The default visibility is used, represented by the 0x00 byte. To change the binding and visibility, we can patch libsnmp.so, to make it look like:

alt dyn_sym_patch2

In purple we have the bytes 0x02 used as the patch values. The first 0x02 encodes a new binding - local to the defining file - with the same type as before (memdup is still a function). The second 0x02 changes the symbol visibility to be hidden from other ELFs.

Let’s check the patch effectiveness, with another objdump round:

[fcollyer@host2 /]$ objdump -T /usr/lib/libsnmp.so|grep memdup
 000542e0 l DF .text 0000006e Base .hidden memdup

I marked the diffs in blue. memdup symbol isn’t global anymore. The ‘l’ flag above asserts this, which means that it’s now a local symbol. And the “.hidden” attribute also appeared, establishing, for sure, that we changed the correct Elf32_Sym entry.

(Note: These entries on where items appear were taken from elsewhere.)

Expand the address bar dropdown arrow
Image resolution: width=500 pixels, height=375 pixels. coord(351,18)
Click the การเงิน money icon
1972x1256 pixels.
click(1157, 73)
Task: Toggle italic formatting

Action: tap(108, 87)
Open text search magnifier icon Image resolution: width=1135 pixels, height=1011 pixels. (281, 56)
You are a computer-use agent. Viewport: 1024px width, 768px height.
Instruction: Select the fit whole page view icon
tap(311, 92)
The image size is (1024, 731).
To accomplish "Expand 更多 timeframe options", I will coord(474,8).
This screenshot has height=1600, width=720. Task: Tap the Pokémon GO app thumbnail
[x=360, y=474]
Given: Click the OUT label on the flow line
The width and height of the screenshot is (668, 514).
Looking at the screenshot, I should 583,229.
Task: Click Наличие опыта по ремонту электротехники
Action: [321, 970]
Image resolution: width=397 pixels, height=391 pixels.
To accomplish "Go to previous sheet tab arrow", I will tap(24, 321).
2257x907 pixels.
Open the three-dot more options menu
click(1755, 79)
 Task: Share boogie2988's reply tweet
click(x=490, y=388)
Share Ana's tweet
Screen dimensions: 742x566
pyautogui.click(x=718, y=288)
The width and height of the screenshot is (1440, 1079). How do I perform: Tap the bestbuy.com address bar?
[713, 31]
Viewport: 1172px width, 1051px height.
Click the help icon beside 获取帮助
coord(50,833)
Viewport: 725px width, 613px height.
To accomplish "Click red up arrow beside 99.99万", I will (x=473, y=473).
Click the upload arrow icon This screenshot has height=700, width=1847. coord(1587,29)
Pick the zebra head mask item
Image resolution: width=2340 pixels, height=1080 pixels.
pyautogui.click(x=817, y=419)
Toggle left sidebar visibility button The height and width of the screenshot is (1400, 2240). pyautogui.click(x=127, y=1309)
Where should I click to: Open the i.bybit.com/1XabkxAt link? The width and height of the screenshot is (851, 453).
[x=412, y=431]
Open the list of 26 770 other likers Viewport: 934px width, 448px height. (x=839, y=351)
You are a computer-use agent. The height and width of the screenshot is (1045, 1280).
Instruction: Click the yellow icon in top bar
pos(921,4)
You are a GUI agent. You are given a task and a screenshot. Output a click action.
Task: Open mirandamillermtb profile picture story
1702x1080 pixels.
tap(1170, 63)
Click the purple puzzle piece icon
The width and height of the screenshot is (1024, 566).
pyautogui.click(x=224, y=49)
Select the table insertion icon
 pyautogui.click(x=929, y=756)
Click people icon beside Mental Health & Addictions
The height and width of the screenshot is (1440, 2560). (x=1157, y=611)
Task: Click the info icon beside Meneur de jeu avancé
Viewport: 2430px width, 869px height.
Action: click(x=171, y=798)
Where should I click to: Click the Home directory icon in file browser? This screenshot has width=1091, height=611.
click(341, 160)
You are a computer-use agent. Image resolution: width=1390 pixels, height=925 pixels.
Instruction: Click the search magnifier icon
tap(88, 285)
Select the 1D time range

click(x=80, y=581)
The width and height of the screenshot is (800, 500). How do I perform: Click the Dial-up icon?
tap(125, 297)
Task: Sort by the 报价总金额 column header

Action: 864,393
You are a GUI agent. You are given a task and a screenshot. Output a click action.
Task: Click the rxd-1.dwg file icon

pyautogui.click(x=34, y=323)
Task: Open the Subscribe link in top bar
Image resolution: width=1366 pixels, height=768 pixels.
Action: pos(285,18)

For the sake of brevity, I only showed the process for libsnmp. But it should also be applied to libslp (that was the case for our runtime).

As a final observation, it’s important for the reader to note that binary techniques still have their place in complex scenarios. But they shall be used with great caution and precision, to avoid the future maintainability costs/risks that were meant to be mitigated, in the first place.